(Dataset items):

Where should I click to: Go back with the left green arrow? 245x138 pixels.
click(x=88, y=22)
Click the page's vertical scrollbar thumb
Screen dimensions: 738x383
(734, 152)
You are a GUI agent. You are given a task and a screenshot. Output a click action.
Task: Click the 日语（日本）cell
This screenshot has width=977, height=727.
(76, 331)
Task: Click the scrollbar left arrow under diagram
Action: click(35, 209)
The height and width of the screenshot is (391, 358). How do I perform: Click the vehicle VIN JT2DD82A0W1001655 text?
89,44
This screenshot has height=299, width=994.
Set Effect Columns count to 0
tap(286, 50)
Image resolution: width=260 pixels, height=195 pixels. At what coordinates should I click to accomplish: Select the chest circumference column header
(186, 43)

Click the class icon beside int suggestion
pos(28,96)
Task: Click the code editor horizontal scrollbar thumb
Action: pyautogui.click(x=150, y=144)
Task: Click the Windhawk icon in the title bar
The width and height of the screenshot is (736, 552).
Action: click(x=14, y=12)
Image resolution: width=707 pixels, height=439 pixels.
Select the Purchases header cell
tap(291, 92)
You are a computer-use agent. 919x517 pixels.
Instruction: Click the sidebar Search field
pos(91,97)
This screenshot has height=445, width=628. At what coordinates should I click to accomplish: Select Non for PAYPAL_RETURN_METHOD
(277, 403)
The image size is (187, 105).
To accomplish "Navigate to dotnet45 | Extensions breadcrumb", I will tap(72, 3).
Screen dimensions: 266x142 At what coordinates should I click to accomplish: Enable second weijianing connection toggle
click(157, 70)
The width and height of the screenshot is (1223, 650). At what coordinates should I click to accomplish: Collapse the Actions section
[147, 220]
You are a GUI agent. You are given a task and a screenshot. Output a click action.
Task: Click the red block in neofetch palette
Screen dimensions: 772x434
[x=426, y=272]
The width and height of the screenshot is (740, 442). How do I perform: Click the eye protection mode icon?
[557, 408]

(AIM OF THE TASK): Copy exactly, please, the span of lines that begins at the line with "The width and height of the screenshot is (1223, 650)." and ends at the last line of the data, both included.

(REPLY TO THE EXERCISE):
The width and height of the screenshot is (1223, 650). At what coordinates should I click to accomplish: Collapse the Actions section
[147, 220]
You are a GUI agent. You are given a task and a screenshot. Output a click action.
Task: Click the red block in neofetch palette
Screen dimensions: 772x434
[x=426, y=272]
The width and height of the screenshot is (740, 442). How do I perform: Click the eye protection mode icon?
[557, 408]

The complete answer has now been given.